Rabbi Moshe Meiselman | |
---|---|
Position | Rosh yeshiva |
Yeshiva | Yeshiva Toras Moshe |
Began | 1982 |
Other | Founder and Dean of Academic Affairs, Yeshiva University of Los Angeles |
Personal details | |
Birth name | Moshe Meiselman |
Born | March 14, 1942 Montgomery, Alabama, U.S. |
Father | Harry Meiselman |
Mother | Shulamit Soloveitchik |
Spouse | Rivkah Leah Eichenstein |
Alma mater |
Boston Latin Harvard University Massachusetts Institute of Technology |
Moshe Meiselman is an American-born Orthodox rabbi and rosh yeshiva (dean) of Yeshiva Toras Moshe in Jerusalem, which he established in 1982. He also founded and served as principal of Yeshiva University of Los Angeles (YULA) from 1977 to 1982. He is a descendant of the Lithuanian Jewish Soloveitchik rabbinic dynasty.
Meiselman was born to Harry Meiselman, a dental surgeon, and Shulamit Soloveitchik, a teacher and Jewish school principal who attended New York University and Radcliffe College. On his mother's side, he is a descendant of the Soloveitchik rabbinic dynasty. His maternal grandfather was Rabbi Moshe Soloveichik and his maternal great-grandfather was Rabbi Chaim Soloveitchik, known as Reb Chaim Brisker. His mother, Shulamit, authored the book The Soloveitchik Heritage: A Daughter's Memoir (1995). Meiselman was a nephew of Rabbi Dr. Joseph B. Soloveitchik, rosh yeshiva of R.I.E.T.S., with whom, according to Meiselman, he had study sessions on a near daily basis from the time he was 18 until he was 29 years old .
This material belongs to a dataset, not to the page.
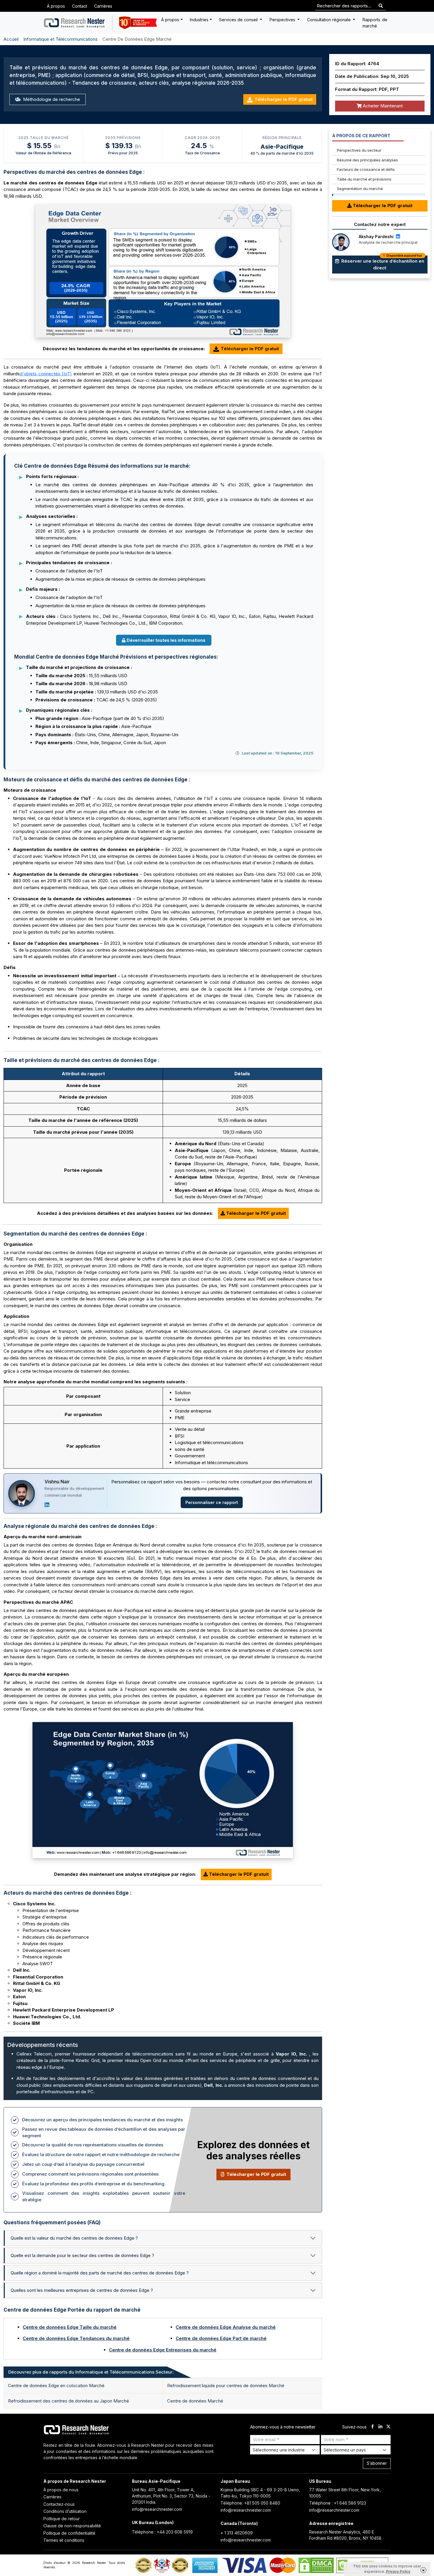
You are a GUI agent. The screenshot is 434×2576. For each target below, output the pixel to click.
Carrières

Meiselman graduated from high school at the Boston Latin School and then went on to attend Harvard University (the undergraduate school which all three of Soloveitchik's children and his American grandchildren attended) and the Massachusetts Institute of Technology. In the latter institution, he studied under Dr Donald Werner Anderson and earned his doctorate in mathematics in 1967 with the thesis "The Operation Ring for Connective K-Theory". While Meiselman's sole formal education (including high school through post-graduate school) took place at secular institutions, rather than Yeshivot, Meiselman's students report that was strong in his haredi viewpoint even at this young age. They report that he would often debate teachers of philosophy on points of religion, stressing his strong religious views in an extremely secular environment.